La norma da ultimo richiamata, nel prevedere la sospensione di quest’ultimo giudizio, evidenzia – ove ce ne fosse bisogno – la possibilità che la competenza per territorio per il procedimento di adottabilità – radicata nel luogo di residenza del minore, per espressa disposizione di legge (art. 8, comma 1, l. n. 184 del 1983) – ben può essere diversa da quella fissata per la dichiarazione giudiziale;
– che parimenti è irrilevante la sentenza della Corte costituzionale n. 193 del 1987, che ha dichiarato infondata la questione di costituzionalità dell’art. 68 l. n. 184 del 1983. Questa sentenza si è limitata a dichiarare la ragionevolezza e non arbitrarietà della scelta del legislatore ordinario nel demandare al tribunale per i minorenni la competenza in ordine al procedimento di cui all’art. 269 c.c., in caso di minori, ma dalla stessa non emerge in alcun modo che tale ragionevolezza si giustifica solo qualora si affermi parimenti la competenza per territorio del giudice specializzato del luogo di residenza del minore, dal momento che – per quanto in precedenza osservato – le c.d. “competenze complementari”, dalla Corte valorizzate per sostenere l’infondatezza della questione sollevata, dimostrano solamente l’opportunità della devoluzione delle stesse al giudice della dichiarazione giudiziale, ma non anche che tale giudice, per potere svolgere la sua funzione, deve essere individuato in quello della residenza del minore. Nè a diversa conclusione si può giungere sulla base della più recente sentenza della Corte Costituzionale n. 341 del 1990 che ha dichiarato l’illegittimità costituzionale dell’art. 274 c.c. nella parte in cui non prevede che il giudice del giudizio di ammissibilità dell’azione valuti l’interesse del minore. Con tale pronuncia additiva si è in realtà aggiunta una ulteriore “competenza complementare” che rafforza la tesi dell’opportunità della scelta del giudice minorile come giudice della controversia in tema di dichiarazione giudiziale, ma nulla si dice in tema di competenza per territorio di tale giudice essendo puramente assiomatico e non dimostrato che il giudice specializzato non possa svolgere appieno la sua funzione di tutela degli interessi del minore se non nell’ipotesi di coincidenza con il giudice del luogo di residenza del minore stesso.

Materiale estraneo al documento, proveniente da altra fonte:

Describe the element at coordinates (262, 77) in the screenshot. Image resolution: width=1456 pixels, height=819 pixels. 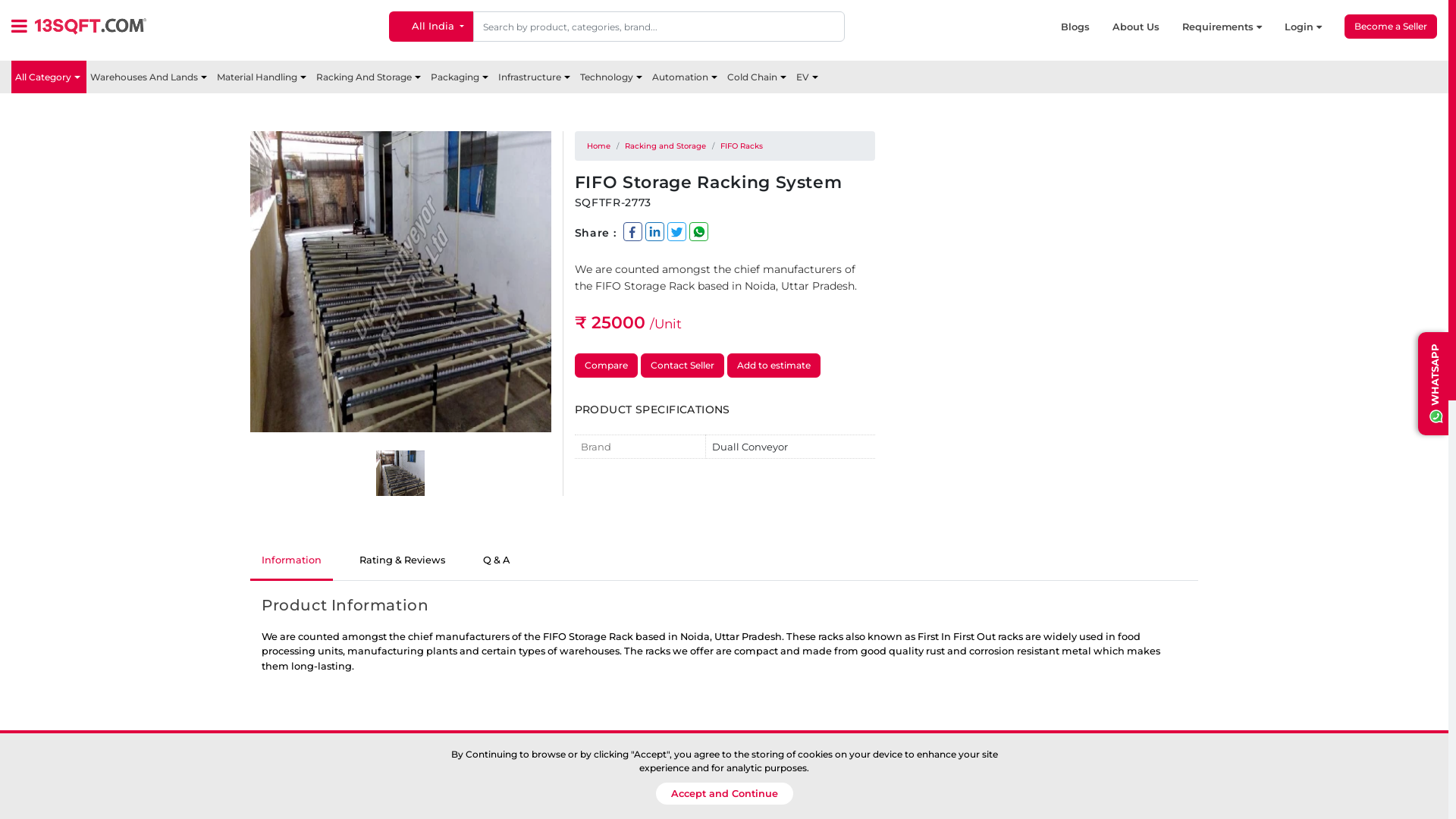
I see `'Material Handling'` at that location.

Concludendo, quindi, si deve ritenere che anche in seguito dell’attribuzione al tribunale per i minorenni della competenza a conoscere del procedimento per la dichiarazione giudiziale di paternità o maternità naturale, nonché del preliminare giudizio per l’ammissibilità dell’azione di cui all’art. 274 c.c., in caso di minori, la competenza per territorio va determinata, in considerazione del carattere contenzioso di tali procedimenti, secondo i principi generali di cui all’art. 18 c.p.c., non derogati nè espressamente, ne’ implicitamente dalla nuova normativa.
4. – Nel caso di specie il convenuto è residente a Firenze e, pertanto, in accoglimento del ricorso, va dichiarata la competenza del Tribunale per i minorenni di Firenze. Nulla per le spese, non avendo le parti private svolto attività difensiva in questa sede.
P.Q.M.
La Corte di cassazione, a sezioni unite, accoglie il ricorso e, per l’effetto, dichiara la competenza del Tribunale per i minorenni di Firenze. Nulla per le spese.
Così deciso in Roma nella camera di consiglio delle sezioni unite civili della Corte di Cassazione il giorno 22 novembre 1991.